Reports
The research by Jenna Yeager focuses on how stakeholder engagement has been facilitated through the use of technology, such as dedicated agency apps that provide relevant content to stakeholders regarding proposed actions.

A key provision in the National Environmental Policy Act (NEPA) calls for public participation in the environmental review of proposed actions by federal executive agencies. The law created the Council on Environment Quality (CEQ) and directed individual agencies to implement NEPA in a manner consistent with their respective department and agency missions.

This report covers NEPA activities as conducted by the four major federal land management agencies: Bureau of Land Management (BLM); National Park Service (NPS); Fish and Wildlife Service (FWS) within the Department of the Interior; and the Forest Service (FS) within the Department of Agriculture (specifically in the area of stakeholder engagement). Together, these four agencies manage over 650 million acres—a sizable portion of America’s public lands.

The research by Jenna Yeager focuses on how stakeholder engagement has been facilitated through the use of technology, such as dedicated agency apps that provide relevant content to stakeholders regarding proposed actions. The report then explores how agencies can use analytics and artificial intelligence to enhance their set of engagement tools.

The author views the NEPA process through the lens of data and analytics, rather than through the more common lens of governmental policy or organizational effectiveness. The reports focuses on the intersection of four components: NEPA, stakeholder engagement, the four land management agencies, and analytics/AI.

The report seeks to identify what type of functionality external stakeholders need and expect when participating in agency NEPA actions. Not surprisingly, the existing stakeholder requirement frameworks were found to concentrate mostly on facilitation, trust building, communication, and similar soft skills—all critical to the success of any endeavor—but were largely silent on tools/technology. For that reason, the report leverages existing sources to create a custom framework containing nine stakeholder requirements, rolled up into three categories. The research also finds that meeting NEPA stakeholder expectations requires holistic service delivery at the agency level, not just within the NEPA program.

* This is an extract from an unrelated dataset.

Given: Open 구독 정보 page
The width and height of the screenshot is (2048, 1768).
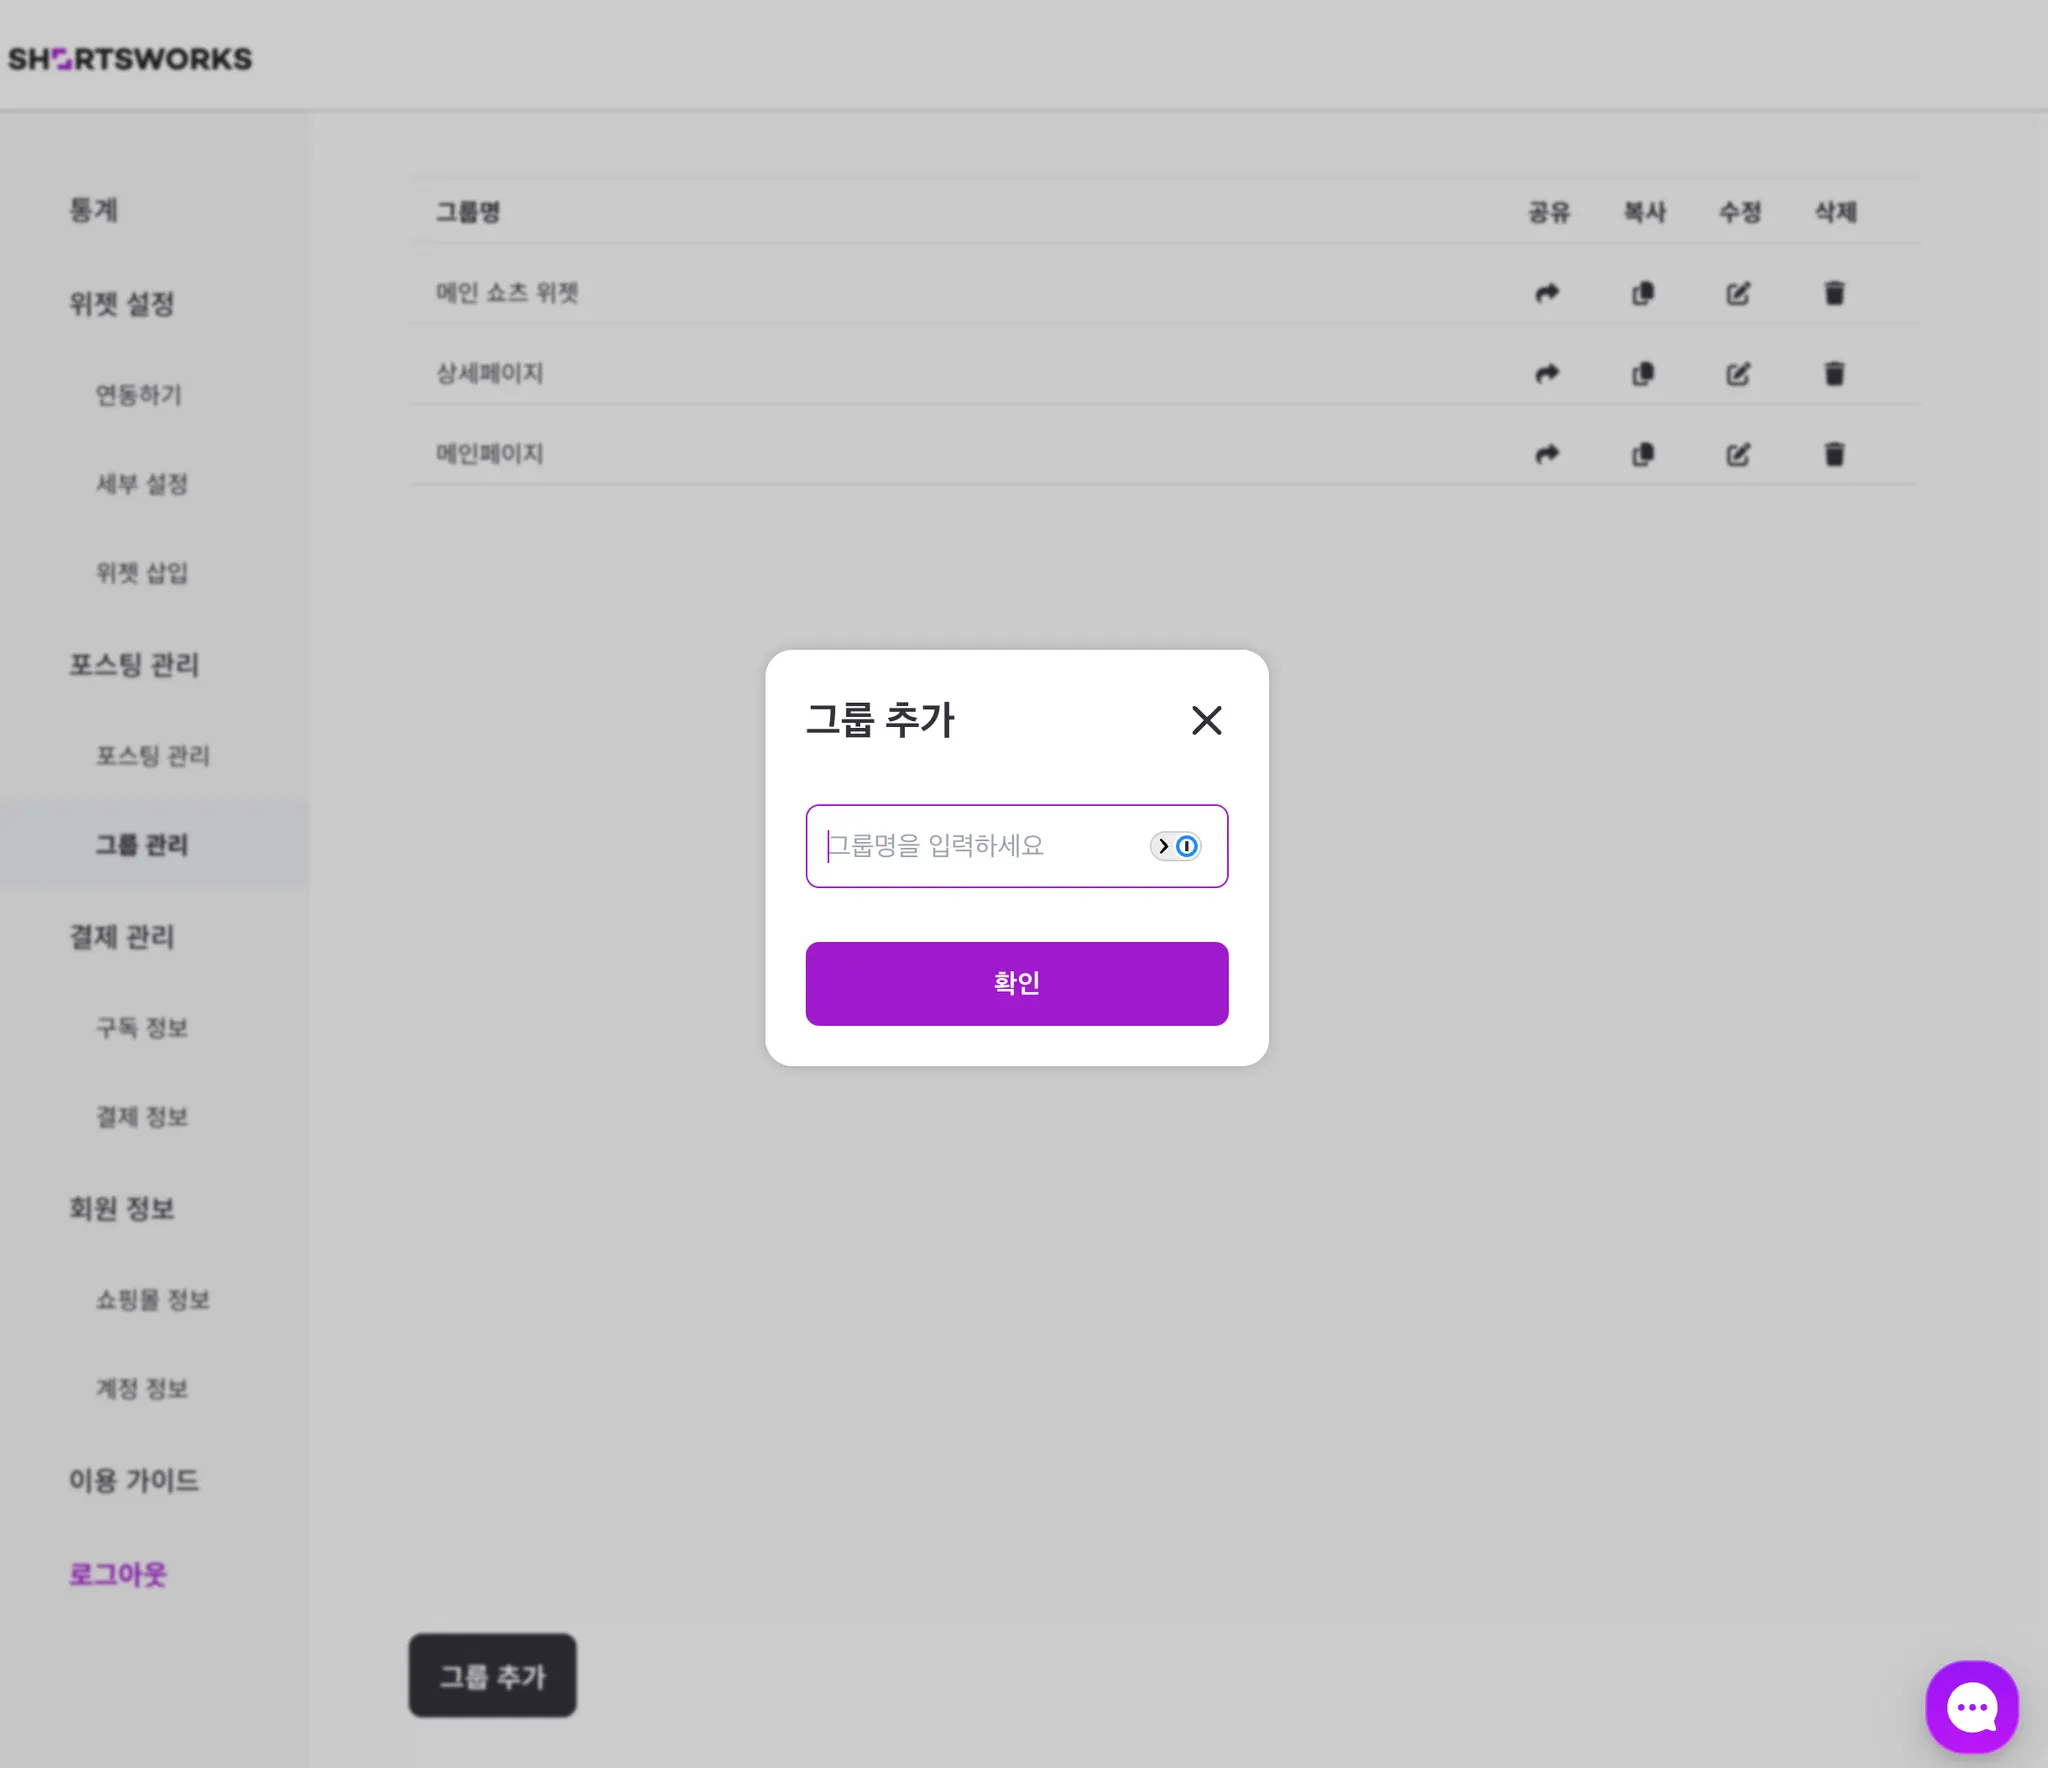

Two key takeaways can be derived from this research:

  • The four agencies vary in their ability to fulfill the nine NEPA stakeholder engagement requirements; none currently provides adequate support for the highest stakeholder level, collaboration.
  • Achieving enhanced NEPA stakeholder collaboration requires improving overall agency service delivery (e.g., data and information), not simply modernizing the key apps that support NEPA.

Yeager acknowledges there is no ‘magic’ path forward, nor are there only technical solutions. Analytics and AI will play an increasingly important role in the future. But in the context of stakeholder engagement, they may enable progress in a manner not necessarily visible to most stakeholders.

This report ends with a summary of near-term and mid/long-term recommendations. Agencies are encouraged to adopt the recommendations that best meet their needs and align with their budgets. This report joins a library of IBM Center research focusing on how technology and analytics can improve decision-making, including: Silo Busting: The Challenges and Successes of Intergovernmental Data Sharing; More Then Meets AI Part I & Part II; Integrating Big Data and Thick Data to Improve Public Service Delivery; and From Data to Decisions I & II.